第4話 あさごはん
そうして、あたしと
勇者は、いわゆるお誕生日席のポジションの食卓に着くと、周りを見渡す。
「む。アシュリーはまた夜更かしかい」
「日本に来てから、ずっと画面と睨めっこしているみたいですよ」
透子が、表情の分かりにくい糸目のまま、そう返す。日本に来た当初、女神エリスの恩恵で、あたし達はこの世界で通用する通貨を相当な額もらった。それこそ、贅沢をしなければ一生食べていけるくらいの。その一部を、アシュリー主体で行っているこの世界についての情報収集の一貫として使用させている。パソコンやらを大量に買い込んだアシュリーは、それからというものそれらに没頭してしまっている状態だ。もちろんだが、あたし達の住んでいるこの屋敷も女神エリスの恩恵から来ている。
まあ、それは今はどうでもいい。
「ちょっと透子っ、そのハレンチ極まりない服装をやめなさいって言ってるでしょ!」
「あらあら、何を言っているんですか。これはれっきとしたパジャマです」
「そんな、胸元だけぱっくり割れたのがパジャマだなんて、ふざけるんじゃないわよ。なんか肌だって透けてるじゃないのっ。だいたいねぇ、パジャマだって言い張るにしても、起きたらちゃんと着替えてきなさいよ!」
あたしはびしぃっと、このぼんきゅっぼんな、スケベの権化と言っても過言では無い
「ですが、アシュリーさんが言ってましたよ。なんでも、この国の文化では、メイド服を着て、夜伽をすることもあるとか。そうなると、百花さんがまさしく着ている、そのメイド服もパジャマと言えるのではないのですか?」
「ばっ、ばっかじゃないのっ! よよよ、よとぎっって! 勇者と、勇者と夜伽……夜伽……よ、とぎぃ……」
「おい百花っ、頭から湯気出てるぞ、湯気っ!」
「誰も勇者と、とは言っていないんですけど……」
「大丈夫かっ」とロイにぶんぶん身体を揺すられる。
「まったく。おぬしらは、相変わらず元気じゃのう」
オーバーサイズのTシャツを身に付けているせいか、ただでさえ小柄な身体がより小さく見える、カーミリアこと―—カーちゃんが、笑っているようで笑っていない、なんとも複雑な表情でそう呟いていたのが、あたしはなんとか聞き取ることができた。どうにか、頭がクールダウンしてきたらしい。
「おー、カー子。今日は俺が一人で朝飯作ってみたんだぜ、どんなもんよ?」
口喧嘩をしていた、あたしと透子はさておき、黙々と食べ進めていたらしい勇者とカーちゃん。勇者が、こういう女同士での喧嘩に極力首を突っ込みたがらないのを知っているロイは、カーちゃんへと話を振った。
「ふむう。美味しいぞ。ただ、この鮮血によく似た味のするトマトジュースがのう……。いやな、不味いわけではないのじゃ、ただなんとなく、しっくり来ないのじゃ。いや、これも言い訳かの……」
カーちゃんは、犬歯で下唇を噛む。前の世界でなら、吸血鬼だったカーちゃんだけど、魔力が無い世界に来たことで、吸血鬼としての基本的な力は消滅した。そのせいか、吸血鬼特有の犬歯が一回り小さくなっていて、それに加えて紅の瞳も右眼だけになっていた。ちなみに、左眼は琥珀色の瞳に変わっている。いわゆる、オッドアイだ。

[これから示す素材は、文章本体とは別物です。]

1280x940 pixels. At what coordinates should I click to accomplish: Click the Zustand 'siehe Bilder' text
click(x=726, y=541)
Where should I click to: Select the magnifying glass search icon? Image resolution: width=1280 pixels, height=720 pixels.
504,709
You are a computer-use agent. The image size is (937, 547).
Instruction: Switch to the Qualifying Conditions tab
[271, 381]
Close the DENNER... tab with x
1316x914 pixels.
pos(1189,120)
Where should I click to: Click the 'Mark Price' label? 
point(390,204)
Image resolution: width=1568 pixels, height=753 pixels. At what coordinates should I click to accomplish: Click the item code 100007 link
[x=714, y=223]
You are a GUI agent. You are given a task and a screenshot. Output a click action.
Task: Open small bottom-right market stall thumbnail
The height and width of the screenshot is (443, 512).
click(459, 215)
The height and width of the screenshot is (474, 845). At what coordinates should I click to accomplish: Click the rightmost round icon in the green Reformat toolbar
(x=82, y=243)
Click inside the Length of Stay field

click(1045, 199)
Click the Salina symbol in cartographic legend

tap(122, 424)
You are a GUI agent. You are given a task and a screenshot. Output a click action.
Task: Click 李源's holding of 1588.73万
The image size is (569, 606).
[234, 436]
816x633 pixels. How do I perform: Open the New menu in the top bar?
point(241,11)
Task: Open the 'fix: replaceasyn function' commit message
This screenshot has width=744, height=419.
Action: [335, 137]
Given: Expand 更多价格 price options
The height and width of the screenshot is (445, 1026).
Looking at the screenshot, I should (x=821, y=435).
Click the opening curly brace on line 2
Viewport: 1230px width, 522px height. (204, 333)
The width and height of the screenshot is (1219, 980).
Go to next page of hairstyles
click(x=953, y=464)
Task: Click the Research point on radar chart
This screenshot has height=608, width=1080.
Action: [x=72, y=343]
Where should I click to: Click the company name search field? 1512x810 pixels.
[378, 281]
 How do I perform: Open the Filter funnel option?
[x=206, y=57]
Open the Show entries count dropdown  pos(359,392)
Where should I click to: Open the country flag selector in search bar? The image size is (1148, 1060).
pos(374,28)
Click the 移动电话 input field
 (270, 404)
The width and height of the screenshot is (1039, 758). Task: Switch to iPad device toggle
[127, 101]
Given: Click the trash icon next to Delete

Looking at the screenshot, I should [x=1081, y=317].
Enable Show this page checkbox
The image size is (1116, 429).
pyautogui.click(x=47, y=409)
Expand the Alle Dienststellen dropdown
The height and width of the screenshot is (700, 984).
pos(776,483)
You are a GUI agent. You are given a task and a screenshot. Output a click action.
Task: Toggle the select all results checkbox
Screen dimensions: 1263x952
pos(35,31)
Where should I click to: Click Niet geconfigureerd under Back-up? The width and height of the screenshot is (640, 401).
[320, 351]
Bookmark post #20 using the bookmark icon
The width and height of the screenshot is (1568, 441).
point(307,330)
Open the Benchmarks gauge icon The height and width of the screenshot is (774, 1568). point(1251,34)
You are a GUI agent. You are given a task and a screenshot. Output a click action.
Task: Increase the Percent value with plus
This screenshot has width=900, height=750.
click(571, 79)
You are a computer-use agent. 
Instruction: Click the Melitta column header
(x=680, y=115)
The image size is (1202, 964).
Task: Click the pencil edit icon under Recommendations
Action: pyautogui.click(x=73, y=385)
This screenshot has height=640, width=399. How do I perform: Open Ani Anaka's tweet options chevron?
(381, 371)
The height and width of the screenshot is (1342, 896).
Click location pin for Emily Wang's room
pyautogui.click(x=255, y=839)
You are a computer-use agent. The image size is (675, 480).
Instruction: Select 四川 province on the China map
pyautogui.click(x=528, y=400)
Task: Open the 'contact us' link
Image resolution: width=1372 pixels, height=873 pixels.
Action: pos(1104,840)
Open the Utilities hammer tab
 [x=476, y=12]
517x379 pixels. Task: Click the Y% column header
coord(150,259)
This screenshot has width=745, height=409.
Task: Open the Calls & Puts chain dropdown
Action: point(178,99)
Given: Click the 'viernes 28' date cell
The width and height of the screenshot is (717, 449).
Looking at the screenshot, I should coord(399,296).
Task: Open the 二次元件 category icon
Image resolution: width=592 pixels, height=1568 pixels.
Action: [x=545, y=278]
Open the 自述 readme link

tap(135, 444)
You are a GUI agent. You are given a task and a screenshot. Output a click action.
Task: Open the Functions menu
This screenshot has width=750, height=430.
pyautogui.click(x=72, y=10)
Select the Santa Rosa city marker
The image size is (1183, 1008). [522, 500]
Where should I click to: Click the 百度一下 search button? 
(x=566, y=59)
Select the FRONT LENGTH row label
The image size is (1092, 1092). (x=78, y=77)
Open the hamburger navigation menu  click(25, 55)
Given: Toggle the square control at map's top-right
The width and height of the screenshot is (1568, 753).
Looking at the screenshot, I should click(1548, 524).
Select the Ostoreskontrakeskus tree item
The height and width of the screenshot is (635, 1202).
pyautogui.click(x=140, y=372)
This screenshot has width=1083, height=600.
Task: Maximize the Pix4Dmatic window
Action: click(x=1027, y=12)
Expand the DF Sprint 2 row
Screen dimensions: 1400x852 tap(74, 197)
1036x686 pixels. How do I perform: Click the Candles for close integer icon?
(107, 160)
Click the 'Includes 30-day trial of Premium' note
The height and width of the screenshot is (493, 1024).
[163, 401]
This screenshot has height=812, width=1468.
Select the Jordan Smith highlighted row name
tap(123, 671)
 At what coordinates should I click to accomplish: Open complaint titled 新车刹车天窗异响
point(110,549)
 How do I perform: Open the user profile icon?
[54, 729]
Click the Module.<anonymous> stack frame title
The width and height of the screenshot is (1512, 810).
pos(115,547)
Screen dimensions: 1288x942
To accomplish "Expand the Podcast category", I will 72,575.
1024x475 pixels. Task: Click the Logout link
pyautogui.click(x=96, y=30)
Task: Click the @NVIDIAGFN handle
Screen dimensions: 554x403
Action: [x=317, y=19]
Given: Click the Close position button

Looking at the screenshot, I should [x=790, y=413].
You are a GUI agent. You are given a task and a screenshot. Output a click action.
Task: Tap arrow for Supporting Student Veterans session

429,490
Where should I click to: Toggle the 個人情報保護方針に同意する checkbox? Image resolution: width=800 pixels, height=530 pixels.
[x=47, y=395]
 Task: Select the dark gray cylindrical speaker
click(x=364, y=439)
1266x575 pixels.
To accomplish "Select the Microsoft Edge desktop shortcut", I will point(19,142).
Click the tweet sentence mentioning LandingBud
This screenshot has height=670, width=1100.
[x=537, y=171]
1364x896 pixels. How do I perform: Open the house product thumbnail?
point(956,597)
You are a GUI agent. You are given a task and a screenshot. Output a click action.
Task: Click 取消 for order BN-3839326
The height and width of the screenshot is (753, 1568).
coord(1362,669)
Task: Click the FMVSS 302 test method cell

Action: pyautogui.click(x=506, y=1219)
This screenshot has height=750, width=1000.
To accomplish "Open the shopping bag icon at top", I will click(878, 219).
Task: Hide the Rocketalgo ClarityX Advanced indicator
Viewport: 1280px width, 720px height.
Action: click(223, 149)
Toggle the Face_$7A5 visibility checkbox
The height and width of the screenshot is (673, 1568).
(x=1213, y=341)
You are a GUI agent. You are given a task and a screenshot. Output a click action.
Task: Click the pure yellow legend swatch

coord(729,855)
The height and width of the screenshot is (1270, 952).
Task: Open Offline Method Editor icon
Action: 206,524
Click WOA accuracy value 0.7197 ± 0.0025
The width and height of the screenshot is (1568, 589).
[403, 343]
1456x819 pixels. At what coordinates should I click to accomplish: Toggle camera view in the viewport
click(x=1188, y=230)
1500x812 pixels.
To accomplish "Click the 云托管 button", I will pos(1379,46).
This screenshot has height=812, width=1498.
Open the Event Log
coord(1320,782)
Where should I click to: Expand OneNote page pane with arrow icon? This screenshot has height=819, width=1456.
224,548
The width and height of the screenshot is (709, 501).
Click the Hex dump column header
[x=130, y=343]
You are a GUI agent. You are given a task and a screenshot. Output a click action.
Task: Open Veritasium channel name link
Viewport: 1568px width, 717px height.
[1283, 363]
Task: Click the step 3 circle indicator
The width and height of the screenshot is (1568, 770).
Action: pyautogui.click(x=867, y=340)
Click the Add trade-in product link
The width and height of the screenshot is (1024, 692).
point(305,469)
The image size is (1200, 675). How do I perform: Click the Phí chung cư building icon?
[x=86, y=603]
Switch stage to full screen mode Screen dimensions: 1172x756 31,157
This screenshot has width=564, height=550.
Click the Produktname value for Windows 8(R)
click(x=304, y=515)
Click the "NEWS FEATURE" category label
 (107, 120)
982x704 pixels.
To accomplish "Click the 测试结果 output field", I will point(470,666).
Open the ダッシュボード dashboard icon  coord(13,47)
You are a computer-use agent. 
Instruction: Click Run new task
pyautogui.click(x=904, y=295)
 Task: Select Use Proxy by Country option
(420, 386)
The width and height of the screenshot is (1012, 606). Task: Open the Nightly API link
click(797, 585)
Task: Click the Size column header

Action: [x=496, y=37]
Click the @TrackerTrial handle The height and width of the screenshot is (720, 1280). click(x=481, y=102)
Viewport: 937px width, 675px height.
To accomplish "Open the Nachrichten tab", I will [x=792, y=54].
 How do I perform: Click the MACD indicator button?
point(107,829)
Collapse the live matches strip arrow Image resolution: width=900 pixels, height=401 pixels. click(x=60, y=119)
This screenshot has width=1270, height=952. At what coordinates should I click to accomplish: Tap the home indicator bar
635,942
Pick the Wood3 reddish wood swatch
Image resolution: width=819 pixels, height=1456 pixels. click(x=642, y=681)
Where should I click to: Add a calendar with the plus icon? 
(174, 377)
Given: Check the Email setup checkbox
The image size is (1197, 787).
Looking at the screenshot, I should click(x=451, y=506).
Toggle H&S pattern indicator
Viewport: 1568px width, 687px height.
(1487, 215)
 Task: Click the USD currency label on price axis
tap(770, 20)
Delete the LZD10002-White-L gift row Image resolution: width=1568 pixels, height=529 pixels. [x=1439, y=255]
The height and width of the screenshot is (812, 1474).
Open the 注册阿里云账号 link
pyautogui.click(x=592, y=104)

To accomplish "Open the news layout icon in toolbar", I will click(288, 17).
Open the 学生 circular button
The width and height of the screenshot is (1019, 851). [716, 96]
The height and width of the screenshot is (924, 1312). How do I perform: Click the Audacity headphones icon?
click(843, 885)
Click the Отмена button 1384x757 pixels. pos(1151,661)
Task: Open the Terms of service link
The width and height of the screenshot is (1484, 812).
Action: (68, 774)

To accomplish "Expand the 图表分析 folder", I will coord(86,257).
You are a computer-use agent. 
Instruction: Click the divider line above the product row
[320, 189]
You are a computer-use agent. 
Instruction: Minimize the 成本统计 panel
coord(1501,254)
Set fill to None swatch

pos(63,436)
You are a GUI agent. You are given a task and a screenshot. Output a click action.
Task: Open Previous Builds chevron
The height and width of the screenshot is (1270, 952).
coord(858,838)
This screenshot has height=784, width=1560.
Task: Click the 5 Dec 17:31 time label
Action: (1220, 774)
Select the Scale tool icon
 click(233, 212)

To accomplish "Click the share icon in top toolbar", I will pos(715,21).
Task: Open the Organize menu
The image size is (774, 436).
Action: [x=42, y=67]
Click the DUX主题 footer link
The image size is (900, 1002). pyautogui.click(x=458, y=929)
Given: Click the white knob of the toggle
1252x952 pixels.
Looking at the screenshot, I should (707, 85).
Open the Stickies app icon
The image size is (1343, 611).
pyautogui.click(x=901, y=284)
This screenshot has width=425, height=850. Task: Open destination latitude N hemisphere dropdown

「ほおら、ロイ。あんたの作ったトマトジュース微妙らしいわよ」
「お、俺は百花のレシピ通りにつくったぞっ」
あたしが冗談まじりロイへ振ると、たじろぐ。ごめんロイ、あんたが頑張ってるのはわかってるんだけど……。
「なによ、あたしの考えたレシピにケチつけるっての?」
「そこまでは言ってないじゃんかよぉ……」
「こらこら、百花。あんまりロイを虐めるんじゃないよ」
勇者の一声も相まって、どうにか場の雰囲気が持ち直る。これは、いよいよカーちゃんが心配だ。内心で頭を抱えつつ、ロイの作った朝食にようやく手を付ける。
うん! 流石はあたしが仕込んだ弟子だ! と、あたしはロイを心の中でくらいは褒めておいてあげたのだった。